NJ weather: What in the world is a “Red Flag Warning” and why should you care?
UPDATE as of 3 p.m. Thursday...
The winds are still whipping across New Jersey. According to the NJ Weather Network at Rutgers University, Thursday's top wind gusts have been in the 30 to 40 mph range. Definitely blustery. And definitely a concern for wildfire danger.
I have received a few comments that the wildfire danger is mitigated due to our recent rain soaking the ground. While that may be true, the other two ingredients of the fire danger formula - strong winds and dry air - are just as important for explosive wildfire growth. That's why we still have the Red Flag Warning for Thursday. And a Fire Weather Watch for Friday.
Keep reading for more details. And stay warm out there.
ORIGINAL POST from 6:06 a.m. Thursday...
The Bottom Line
The combination of dry air, dry brush, and strong winds raise the concern for wildfires. So the National Weather Service has issued a Red Flag Warning for all 21 counties of New Jersey for Thursday. That doesn't mean the Pine Barrens are going to spontaneously combust on Thursday. But those conditions can lead to rapid spread of wildfires, and would make firefighting efforts very difficult. Outdoor burning (including a casual "flick" of a cigarette) is a terrible idea.
Meanwhile, weatherwise, temperatures will be stuck below normal for a few more days. And winds will remain elevated too. But we do have a stretch of sunny and completely dry weather ahead. Our next threat of raindrops is four days away (Monday).
Cool and blustery.
Thursday morning is starting off in the 30s across the vast majority of NJ. Some wind chills have even dipped into the 20s. You'll definitely want a sweater or jacket heading out the front door. Four weeks ago, Thursday morning's temperatures would have been totally typical. So we're not talking about a "dead of winter" kind of cold snap here. But it's still unseasonable and rather unusual.
High temperatures Thursday afternoon will only reach the mid 50s, at best. That is about 10 degrees below normal for late April. Wind gusts could top 30 mph for part of the day, keeping the cool air mostly around. There could be a few clouds early on, then sunshine will dominate the sky. And again, there is a zero chance of precipitation.

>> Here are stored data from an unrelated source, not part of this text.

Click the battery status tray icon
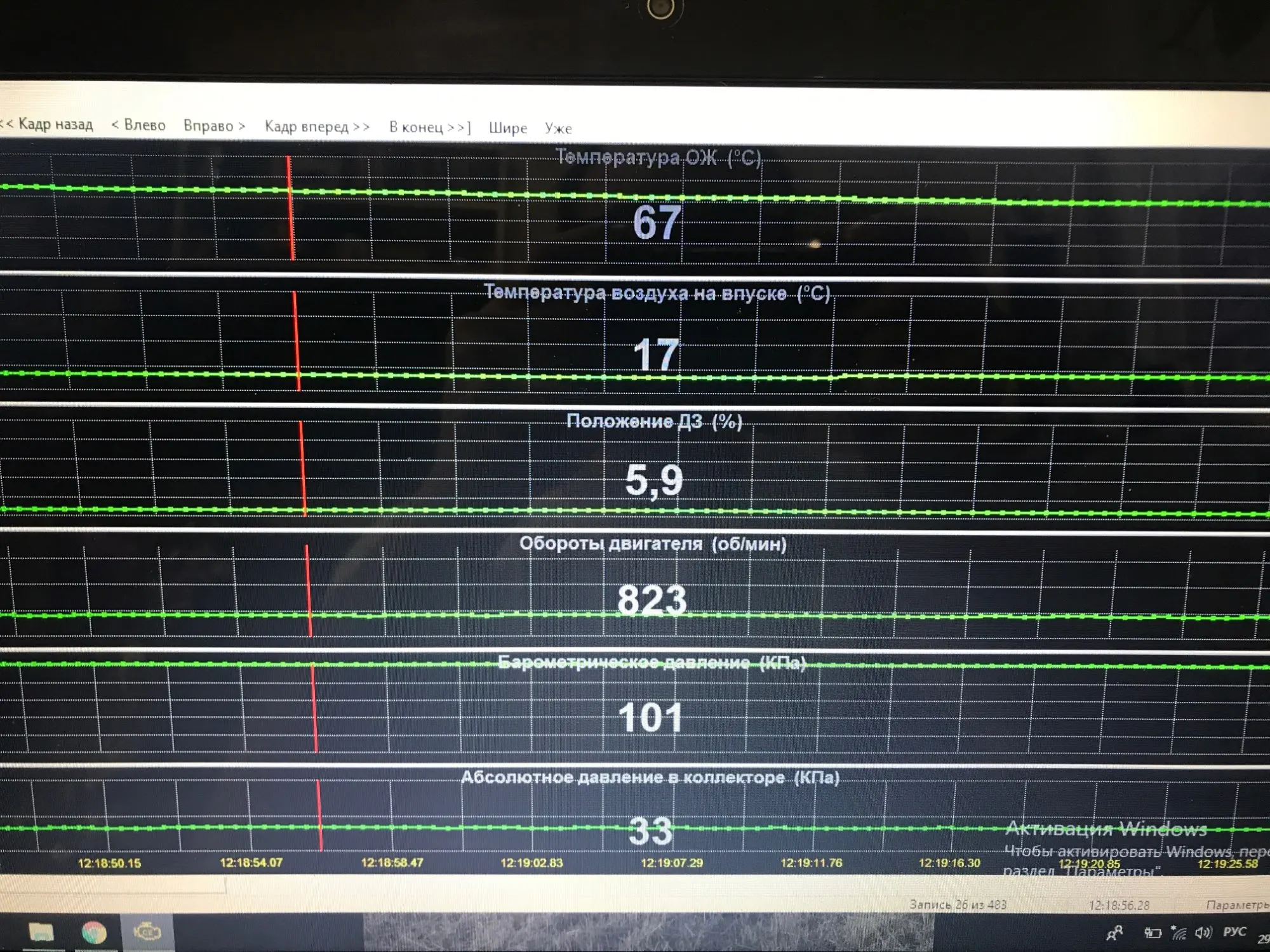1270x952 pixels. pos(1152,932)
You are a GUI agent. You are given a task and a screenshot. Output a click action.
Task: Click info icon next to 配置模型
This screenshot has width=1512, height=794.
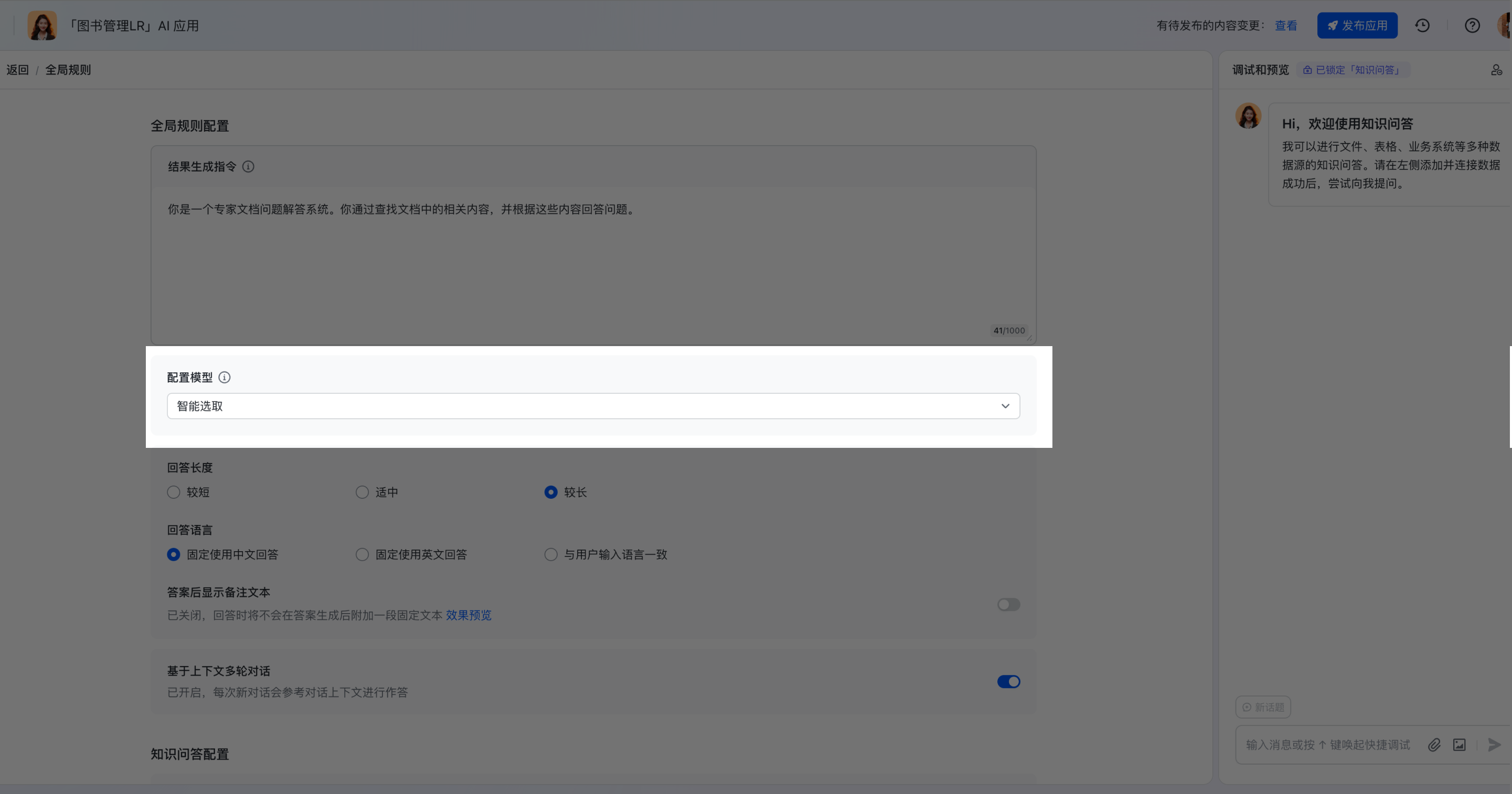[224, 378]

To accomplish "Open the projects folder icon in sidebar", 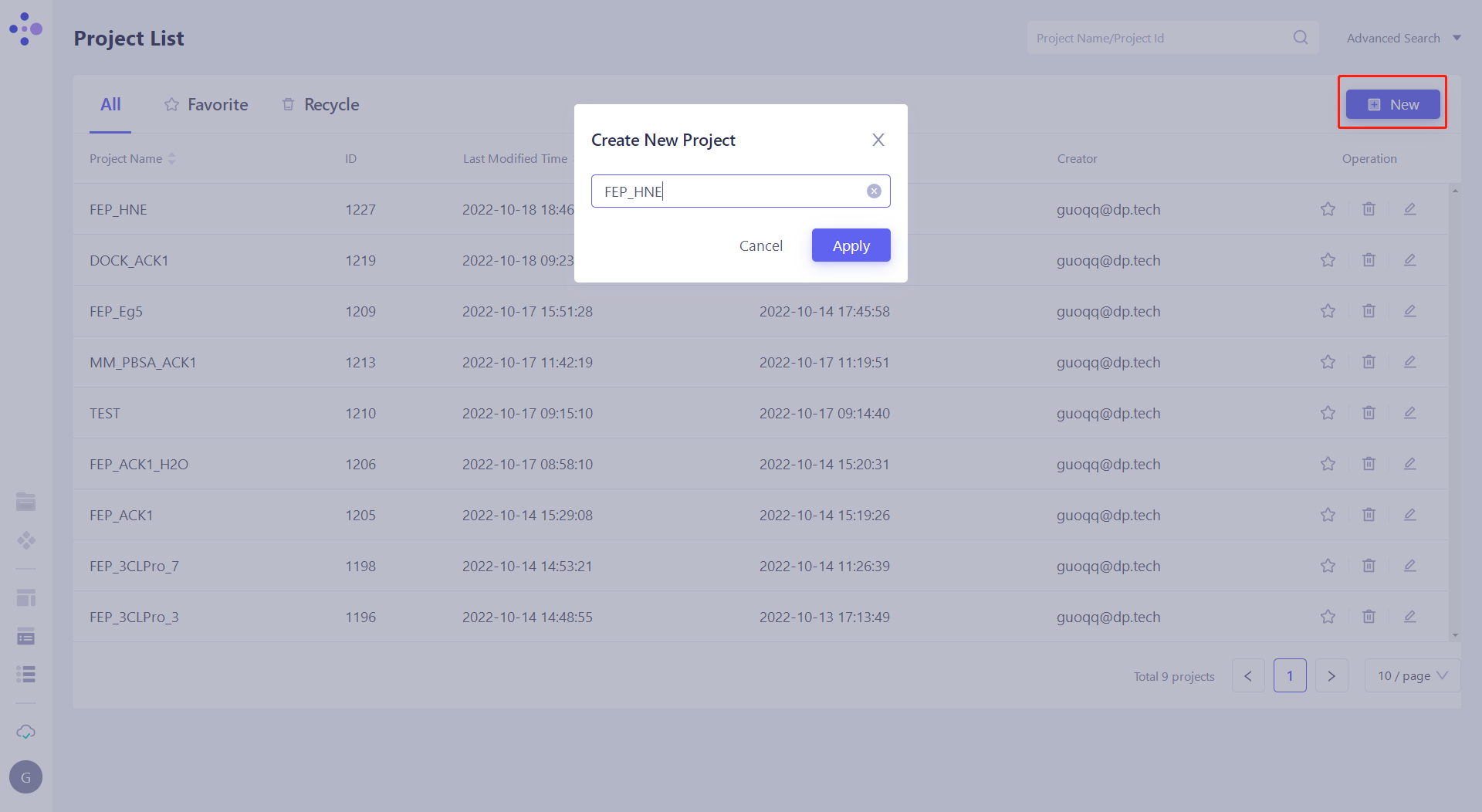I will 25,502.

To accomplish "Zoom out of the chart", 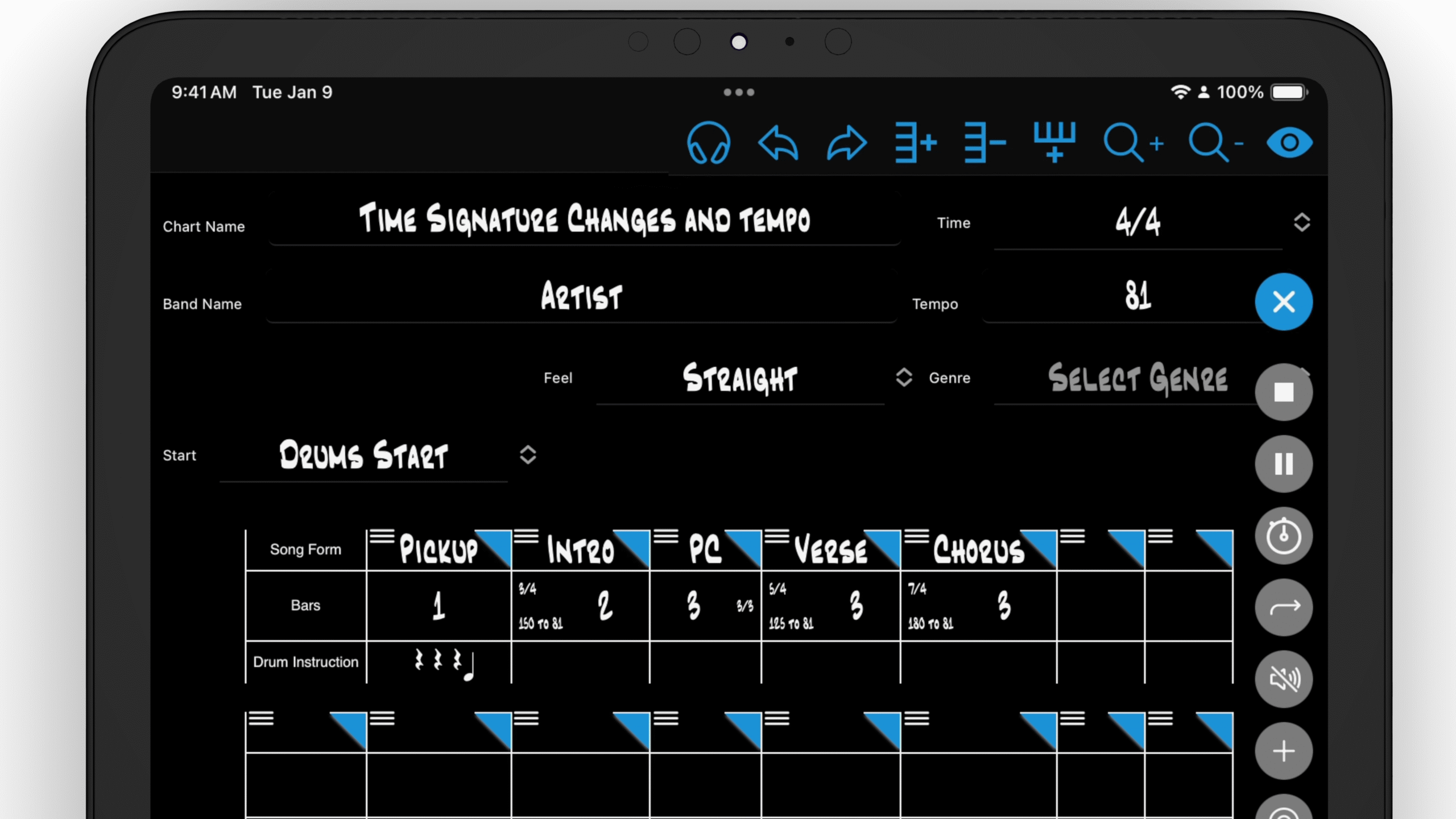I will click(1214, 143).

Thursday night will be just as cold as Wednesday night, with lows in the lower to mid 30s for most of the state. Patchy frost or even a light freeze are possible, away from cities and the coast. It will be clear, with a chilly breeze.
Not as cool, but still breezy.
30s in the morning, then 60 for an afternoon high. Not bad, but still 5 degrees below seasonal norms. It will be sunny and dry. And still breezy too, although top gusts look to only reach about 20 to 25 mph.
In addition, the threat of explosive wildfire growth will be present again on Friday. A Fire Weather Watch is currently posted, which will likely become a warning Friday morning.
The warmup continues.
The final day of April looks pleasantly springlike. We'll have more sunshine and (finally) lighter winds. High temperatures will push into the lower 60s.
Even though clouds will increase on Sunday, temperatures will keep rising too. And we should stay dry (during the daytime hours, at least).
Highs on Sunday should reach the upper 60s. 70 degrees is a possibility. It will be our first "above-normal" day in over a week (April 22nd).
The Extended Forecast
The warmup will continue next week, likely ending up mainly in the 70s. I think we could even see a few 80s around by midweek.
However, next week will turn a bit unsettled too, with approximately three rounds of rain pushing through the Garden state.
Best chance of wet weather next week will be 1.) early Monday morning, 2.) early Wednesday morning, and 3.) late Thursday to early Friday. That late-week storm system will probably produce the steadiest, most widespread rain of the bunch. (Of course, as always, we'll give you a detailed "play-by-play" of the forecast as it becomes clearer.)